--- Data excerpts ---

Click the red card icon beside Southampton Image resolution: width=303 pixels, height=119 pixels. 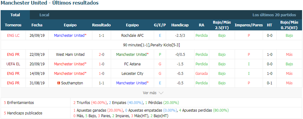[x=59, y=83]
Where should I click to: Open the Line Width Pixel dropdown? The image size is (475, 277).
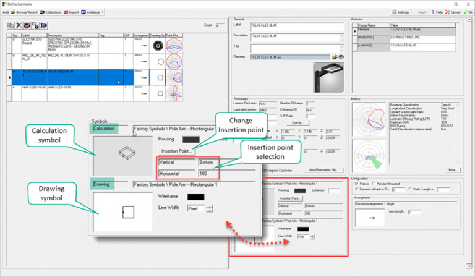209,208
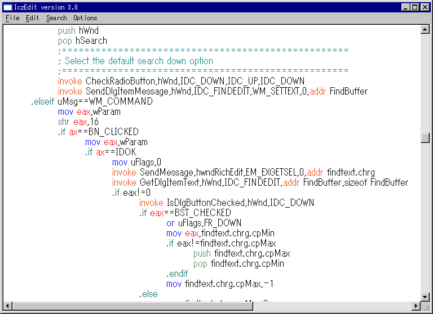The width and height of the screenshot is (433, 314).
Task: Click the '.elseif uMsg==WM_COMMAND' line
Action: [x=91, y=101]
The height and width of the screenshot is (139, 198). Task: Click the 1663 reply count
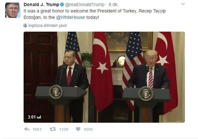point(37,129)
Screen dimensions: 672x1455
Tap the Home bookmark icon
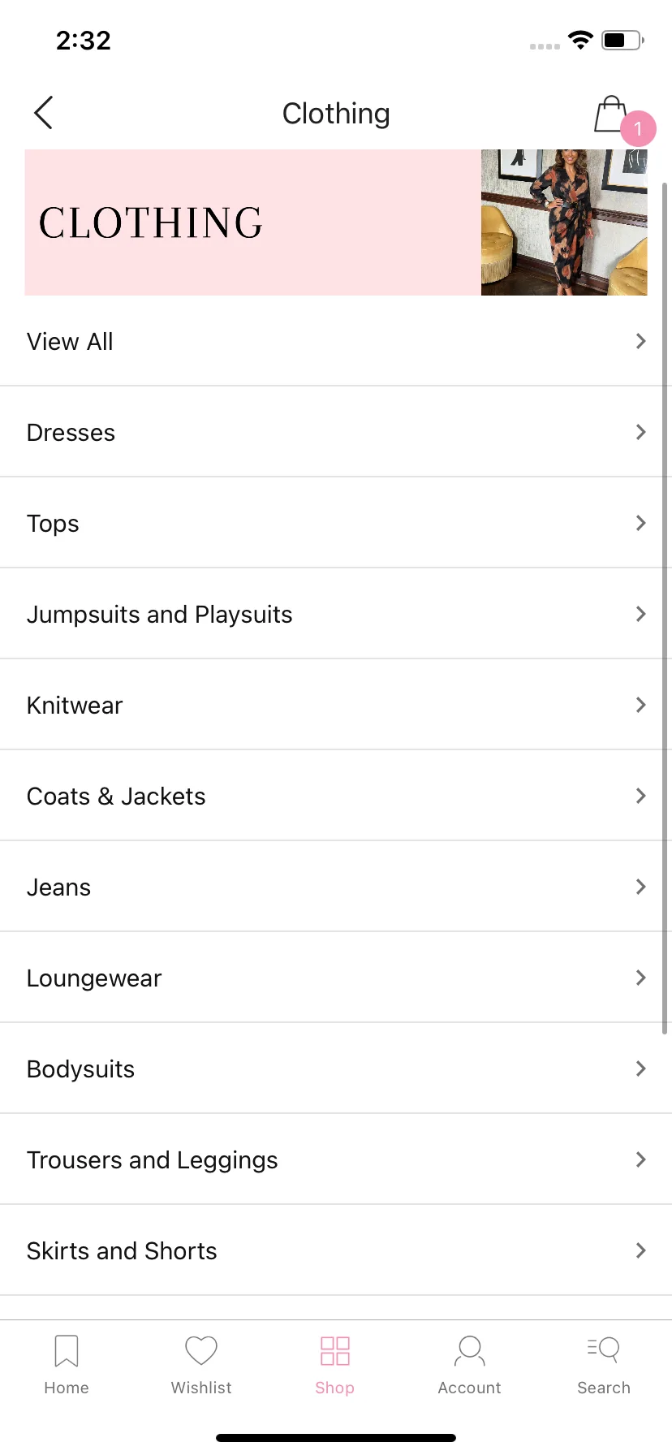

---
--- Data excerpts ---

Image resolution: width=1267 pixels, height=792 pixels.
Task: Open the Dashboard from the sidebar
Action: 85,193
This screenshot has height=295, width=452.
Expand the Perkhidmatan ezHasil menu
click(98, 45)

---
--- Data excerpts ---

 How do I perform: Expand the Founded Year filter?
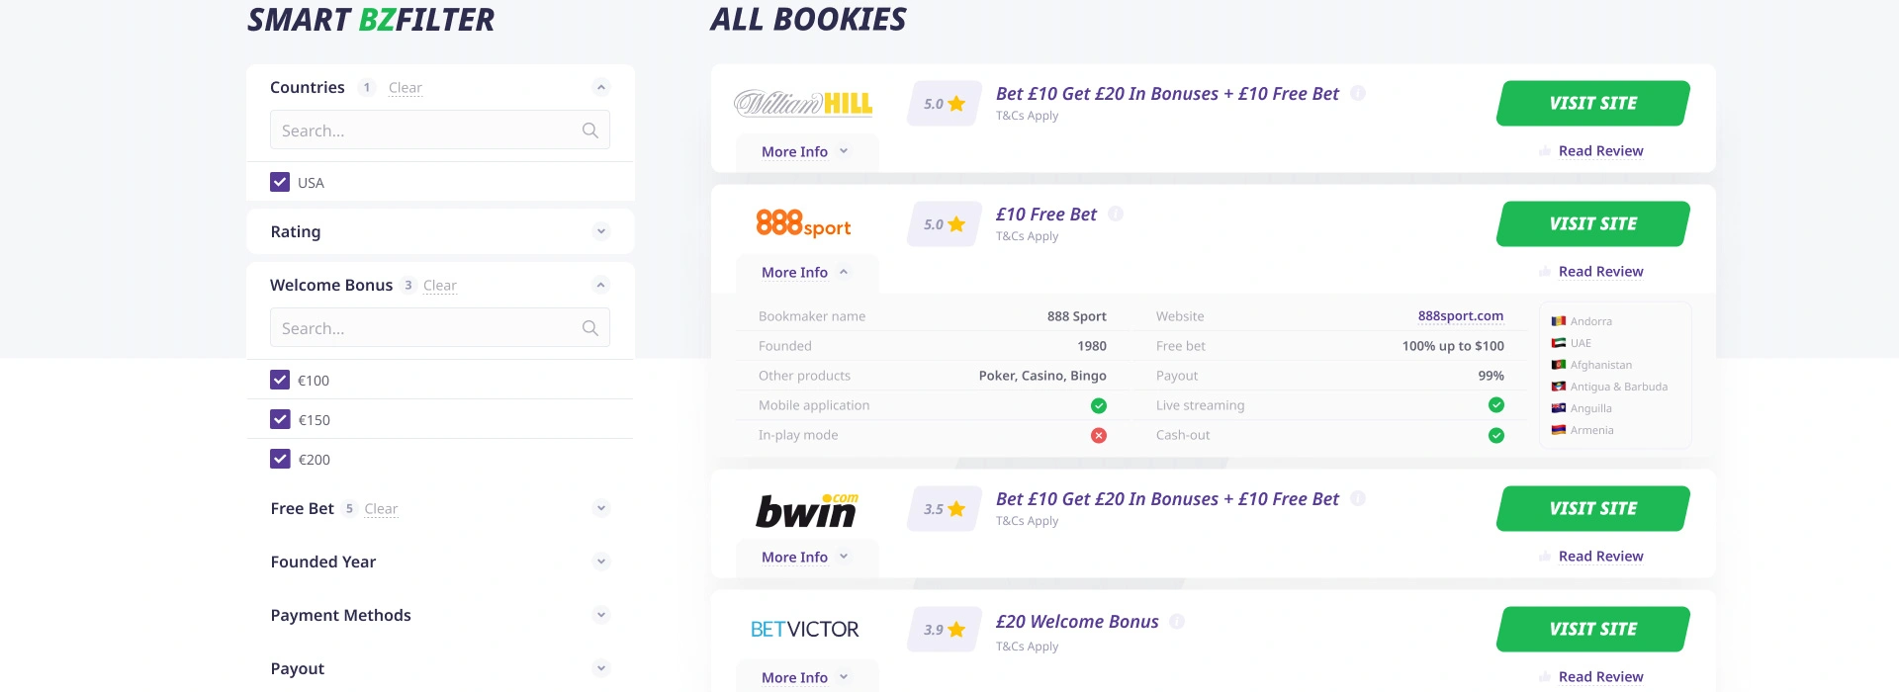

---

## Directions for this task
Pictures excluded, reproduce only the part above that opens with the line holding "The height and" and closes with the line holding "Tap the Home bookmark icon", exactly as written.

## Answer to the problem
The height and width of the screenshot is (139, 198). Task: Click the 1663 reply count
point(37,129)
Screen dimensions: 672x1455
Tap the Home bookmark icon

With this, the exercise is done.